Untersuchter Text -
Zur vollständigen Wiedergabe der Entscheidungsgründe des angegriffenen Urteils sowie des weiteren Vorbringens der Parteien im ersten Rechtszug wird auf das Urteil Bezug genommen (Bl. 52-59 d.A.).
13

Die Beklagte hat gegen das ihr am 16. September 2013 zugestellte Urteil mit am 08. Oktober 2013 bei dem Hessischen Landesarbeitsgericht eingegangenem Schriftsatz Berufung eingelegt. Ihre Berufungsbegründung ist am 11. November 2013 bei dem Hessischen Landesarbeitsgericht eingegangen.
14

Mit der Berufung nimmt die Beklagte Bezug auf ihren Vortrag aus dem ersten Rechtszug. Sie machte geltend, dass das Arbeitsgericht ihr Bestreiten mit Nichtwissen übergegangen und ihre Darlegungslast verkannt habe. Sie wiederholt die Einrede der Verjährung der Hauptforderung.
15

Die Beklagte beantragt,

das Urteil des Arbeitsgerichts Wiesbaden vom 12. Juni 2013 – 3 Ca 2703/11 – abzuändern und die Klage abzuweisen.

Aufgabe 1 - Prüfe, ob die folgenden Aussagen mit dem Urteilsauszug übereinstimmen, und belege jede Antwort mit Ja oder Nein sowie dem entscheidenden wörtlichen Zitat. (a) Die Berufungsschrift der Beklagten ging am 08. Oktober 2013 beim Hessischen Landesarbeitsgericht ein. (b) Das angegriffene Urteil wurde der Beklagten am 11. November 2013 zugestellt. (c) Die Beklagte erhebt in der Berufung erneut die Einrede der Verjährung der Hauptforderung.
Aufgabe 2 - Nimm den Urteilsauszug über die Berufung der Beklagten nach seinem letzten Satz wieder auf und führe ihn fort.

Datenauszug -

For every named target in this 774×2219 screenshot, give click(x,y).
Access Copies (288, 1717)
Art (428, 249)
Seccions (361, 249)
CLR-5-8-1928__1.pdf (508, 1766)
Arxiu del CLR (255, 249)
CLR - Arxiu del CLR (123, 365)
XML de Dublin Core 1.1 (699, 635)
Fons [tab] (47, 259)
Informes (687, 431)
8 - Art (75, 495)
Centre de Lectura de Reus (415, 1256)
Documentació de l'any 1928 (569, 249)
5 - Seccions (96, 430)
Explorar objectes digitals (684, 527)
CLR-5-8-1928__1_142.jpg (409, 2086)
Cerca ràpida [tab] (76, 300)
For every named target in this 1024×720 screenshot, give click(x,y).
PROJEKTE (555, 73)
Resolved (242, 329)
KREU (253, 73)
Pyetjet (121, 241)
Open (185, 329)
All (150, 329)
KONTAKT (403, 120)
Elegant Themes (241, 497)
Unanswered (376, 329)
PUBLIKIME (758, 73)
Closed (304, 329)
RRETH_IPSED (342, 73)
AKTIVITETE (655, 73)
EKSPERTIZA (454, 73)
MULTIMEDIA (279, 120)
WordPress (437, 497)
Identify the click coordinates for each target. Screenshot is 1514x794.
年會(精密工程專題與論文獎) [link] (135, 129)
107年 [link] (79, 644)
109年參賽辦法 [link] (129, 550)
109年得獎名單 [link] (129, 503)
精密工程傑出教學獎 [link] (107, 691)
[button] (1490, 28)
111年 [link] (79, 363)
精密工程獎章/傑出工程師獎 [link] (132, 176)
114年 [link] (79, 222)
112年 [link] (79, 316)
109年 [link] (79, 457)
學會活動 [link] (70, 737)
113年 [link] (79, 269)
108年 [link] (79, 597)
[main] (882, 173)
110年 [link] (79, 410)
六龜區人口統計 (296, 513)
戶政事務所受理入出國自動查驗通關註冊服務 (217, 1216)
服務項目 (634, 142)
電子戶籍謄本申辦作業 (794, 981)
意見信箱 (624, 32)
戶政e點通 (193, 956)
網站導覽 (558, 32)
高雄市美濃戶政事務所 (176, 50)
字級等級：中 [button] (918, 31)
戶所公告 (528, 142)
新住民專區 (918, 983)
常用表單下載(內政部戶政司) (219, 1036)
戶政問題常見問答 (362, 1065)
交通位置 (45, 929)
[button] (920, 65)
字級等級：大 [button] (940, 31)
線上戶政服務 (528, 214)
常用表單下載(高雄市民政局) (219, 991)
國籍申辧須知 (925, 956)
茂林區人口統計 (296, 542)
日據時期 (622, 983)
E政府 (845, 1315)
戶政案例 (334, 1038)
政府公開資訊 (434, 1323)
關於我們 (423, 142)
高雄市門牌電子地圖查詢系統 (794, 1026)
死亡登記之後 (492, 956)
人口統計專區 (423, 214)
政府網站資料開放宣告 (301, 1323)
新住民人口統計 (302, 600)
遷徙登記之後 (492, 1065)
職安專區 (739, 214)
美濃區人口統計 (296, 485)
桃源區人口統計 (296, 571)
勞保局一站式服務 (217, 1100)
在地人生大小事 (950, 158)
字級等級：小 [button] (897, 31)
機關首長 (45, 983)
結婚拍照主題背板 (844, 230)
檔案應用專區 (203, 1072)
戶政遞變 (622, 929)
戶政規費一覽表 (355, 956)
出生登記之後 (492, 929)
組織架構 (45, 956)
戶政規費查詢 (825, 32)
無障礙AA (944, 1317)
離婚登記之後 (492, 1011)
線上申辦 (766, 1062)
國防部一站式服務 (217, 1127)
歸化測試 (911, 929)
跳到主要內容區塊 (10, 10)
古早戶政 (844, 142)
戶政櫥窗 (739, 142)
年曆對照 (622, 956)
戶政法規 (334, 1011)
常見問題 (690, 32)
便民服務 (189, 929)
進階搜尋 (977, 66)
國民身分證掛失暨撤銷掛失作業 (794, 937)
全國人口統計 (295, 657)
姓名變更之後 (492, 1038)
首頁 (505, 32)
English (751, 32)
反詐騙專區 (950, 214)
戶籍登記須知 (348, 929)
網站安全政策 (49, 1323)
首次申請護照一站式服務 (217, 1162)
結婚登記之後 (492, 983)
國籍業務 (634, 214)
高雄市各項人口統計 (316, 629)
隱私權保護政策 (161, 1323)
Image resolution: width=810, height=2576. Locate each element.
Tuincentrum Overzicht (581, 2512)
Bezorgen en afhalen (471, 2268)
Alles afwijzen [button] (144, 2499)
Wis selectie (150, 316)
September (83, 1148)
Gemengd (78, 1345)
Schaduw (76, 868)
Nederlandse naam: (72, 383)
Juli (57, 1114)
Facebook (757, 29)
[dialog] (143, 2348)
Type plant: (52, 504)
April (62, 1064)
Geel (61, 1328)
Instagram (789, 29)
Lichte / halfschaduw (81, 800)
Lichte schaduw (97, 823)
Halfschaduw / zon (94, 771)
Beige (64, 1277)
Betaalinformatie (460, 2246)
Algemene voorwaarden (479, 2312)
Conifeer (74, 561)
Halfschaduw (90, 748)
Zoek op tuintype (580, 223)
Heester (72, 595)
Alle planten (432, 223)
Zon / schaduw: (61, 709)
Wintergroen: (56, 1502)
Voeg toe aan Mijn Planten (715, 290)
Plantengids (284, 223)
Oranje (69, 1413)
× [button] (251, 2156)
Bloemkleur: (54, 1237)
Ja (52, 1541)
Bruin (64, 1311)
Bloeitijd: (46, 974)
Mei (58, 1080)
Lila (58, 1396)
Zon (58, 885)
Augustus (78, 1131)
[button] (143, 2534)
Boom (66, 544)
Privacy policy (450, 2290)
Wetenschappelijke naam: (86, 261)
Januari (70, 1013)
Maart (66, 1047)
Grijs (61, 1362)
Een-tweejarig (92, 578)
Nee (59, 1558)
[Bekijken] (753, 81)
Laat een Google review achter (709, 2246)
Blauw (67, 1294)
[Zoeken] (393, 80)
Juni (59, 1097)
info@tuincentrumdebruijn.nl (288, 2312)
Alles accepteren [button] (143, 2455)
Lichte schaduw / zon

Antwort 1 -
(a) Ja: „mit am 08. Oktober 2013 bei dem Hessischen Landesarbeitsgericht eingegangenem Schriftsatz Berufung eingelegt“
(b) Nein: „das ihr am 16. September 2013 zugestellte Urteil“
(c) Ja: „Sie wiederholt die Einrede der Verjährung der Hauptforderung.“

Antwort 2 -
16

Der Kläger beantragt,

die Berufung zurückzuweisen.

17

Der Kläger verteidigt die angegriffene Entscheidung. Er ist der Ansicht, er sei nicht verpflichtet gewesen den Hauptschuldner, die Firma B, in Anspruch zu nehmen. Die Beklagte hafte nach § 1a S. 1 AEntG aF wie ein Bürge, der auf die Einrede der Vorausklage verzichtet habe.
18

Wegen des weiteren Vorbringens der Parteien in der Berufungsinstanz wird schließlich auf den vorgetragenen Inhalt der gewechselten Schriftsätze sowie die Sitzungsniederschrift vom 30. April 2014 verwiesen (Bl. 106 d.A.).
Entscheidungsgründe
19

Die Berufung der Beklagten gegen das Urteil des Arbeitsgerichts Wiesbaden vom 12. Juni 2013 ist zulässig gem. §§ 64 Abs. 2 b), 8 Abs. 2 ArbGG. Sie ist gem. §§ 64 Abs. 6, 66 Abs. 1 ArbGG iVm. §§ 519, 520 ZPO form- und fristgerecht eingelegt sowie ordnungsgemäß und rechtzeitig begründet worden.
20

Die Berufung ist auch erfolgreich, da die Beklagte sich nach § 768 Abs. 1 BGB auf die Verjährung der Hauptschuld berufen kann.

1.

21

Es kann dahinstehen, ob die Beklagte die tatbestandlichen Voraussetzungen ihrer Haftung nach § 1a S. 1 AEntG aF ausreichend bestritten hat und das Arbeitsgericht der Klage ohne Beweisaufnahme stattgeben durfte.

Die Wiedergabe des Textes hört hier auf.